Jackie Robinson is a legendary figure and his name is now synonymous with the desegregation and redefinition of professional sports. Yet, collective knowledge of the historical process that created the American icon has been reduced to an occasional "color commentary."" Jackie Robinson and Branch Rickey are forever linked in American history. Rickey understood the psyche of white America. While Branch Rickey's motives are still unclear, history has proven that his "great experiment- to integrate baseball, ultimately had less to do with baseball and more to do with challenging deep seated attitudes about race. The process had to be systematic, and Jackie Robinson not only had to have all the required physical and emotional assets, he had to be willing to make the necessary sacrifices. .

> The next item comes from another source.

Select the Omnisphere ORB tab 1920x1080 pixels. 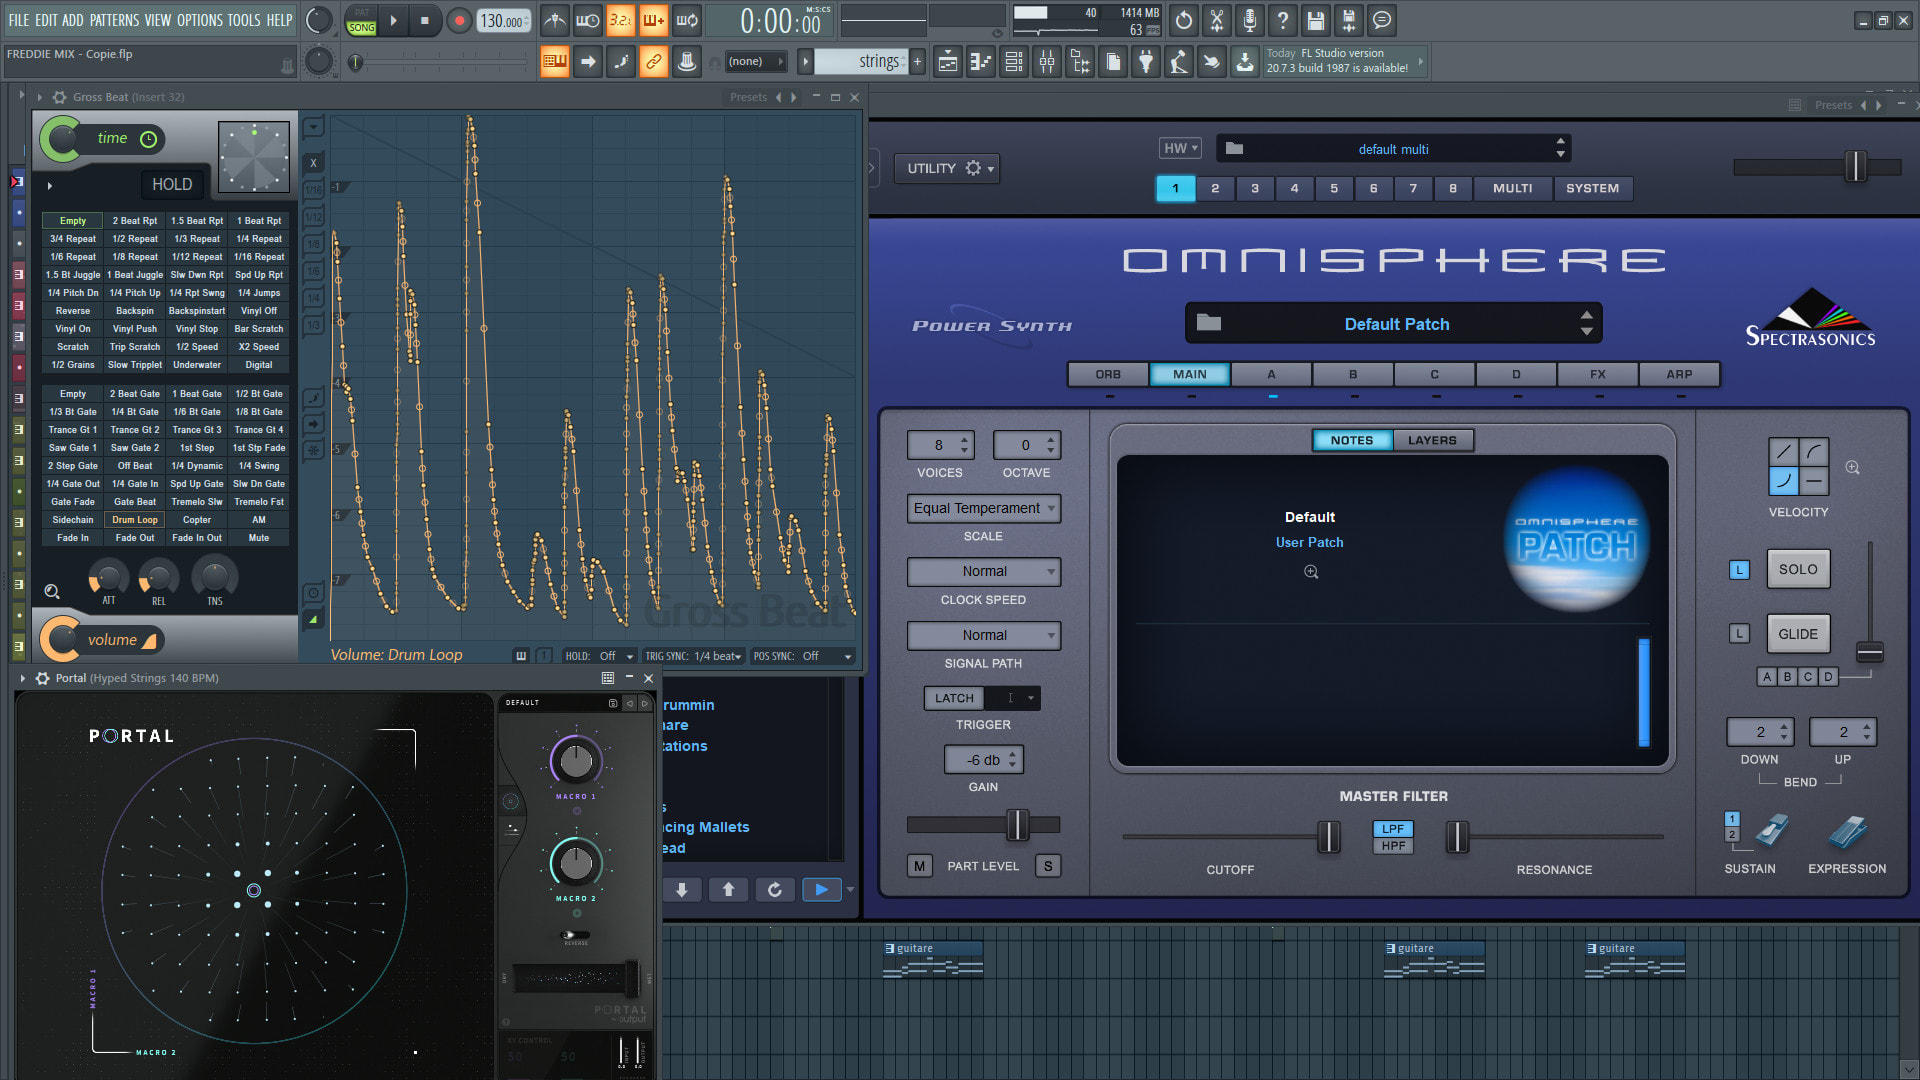point(1106,373)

Jack Roosevelt Robinson was born the youngest of five children near Cairo, Georgia on January 31, 1919. Soon afterwards, his father left the family. His mother then moved the family to Pasadena, California to find work as a domestic.

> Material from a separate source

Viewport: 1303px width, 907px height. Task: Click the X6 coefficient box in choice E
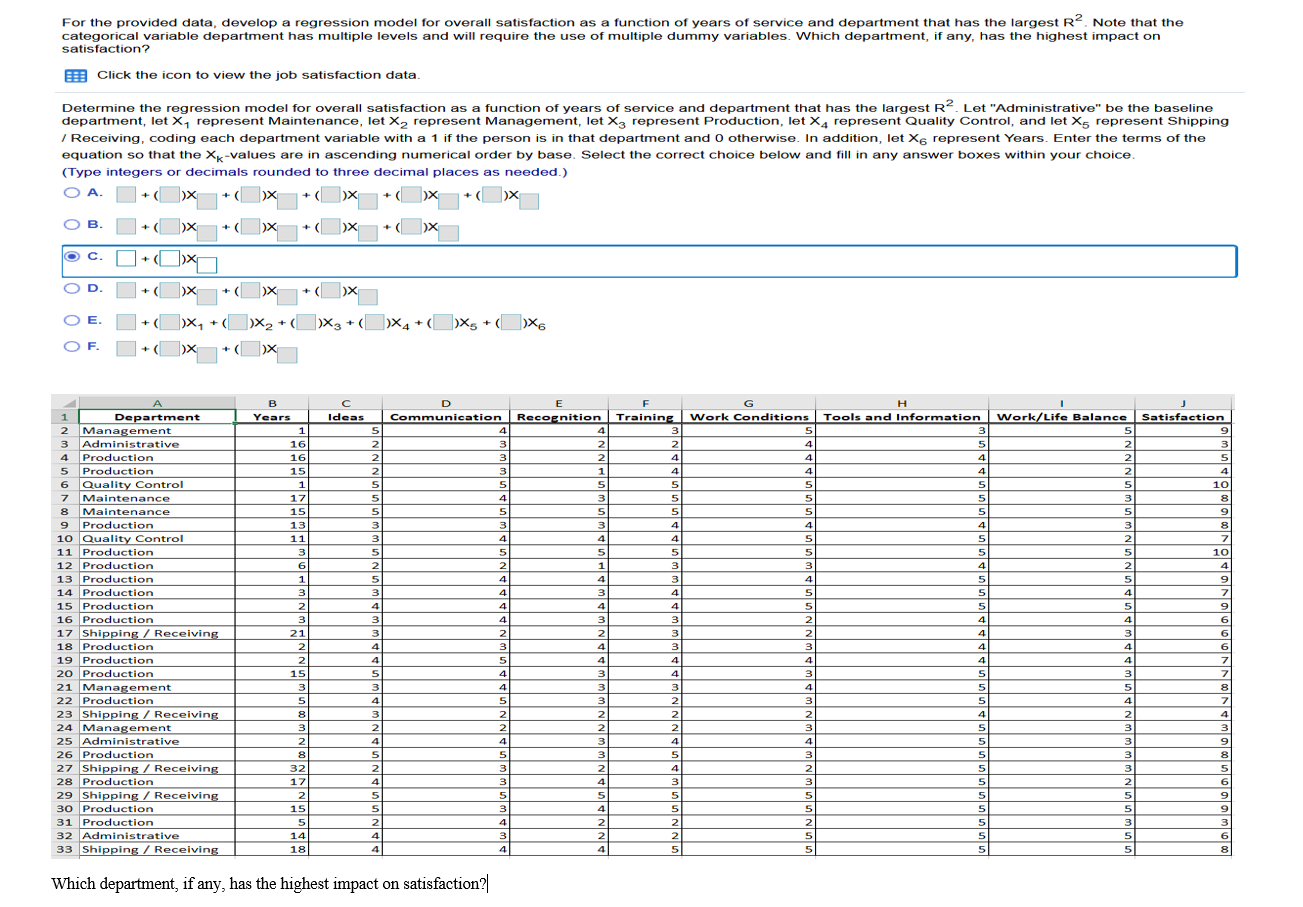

Jackie Robinson excelled in four sports at Pasadena's John Muir Technical High: football, basketball, baseball and track. He went on to Pasadena Junior College, where he set a National Junior College record in the long jump of 25' 6 ½- before accepting an athletic scholarship to UCLA. There, he became the first Bruin athlete to earn varsity letters in four sports. Robinson left UCLA in the spring of 1941 hoping to work to support his mother. Several months later, Pearl Harbor was bombed, and Jackie Robinson enlisted in the U.S. Army. .
Jackie Robinson joined professional baseball in the spring of 1945 with the Kansas City Monarchs of the Negro American League. He spent his rookie season touring the country with the Monarchs for $400 a month. In August he met with Branch Rickey, owner of the Brooklyn Dodgers, who had been scouring the country to find the first black man in the major leagues.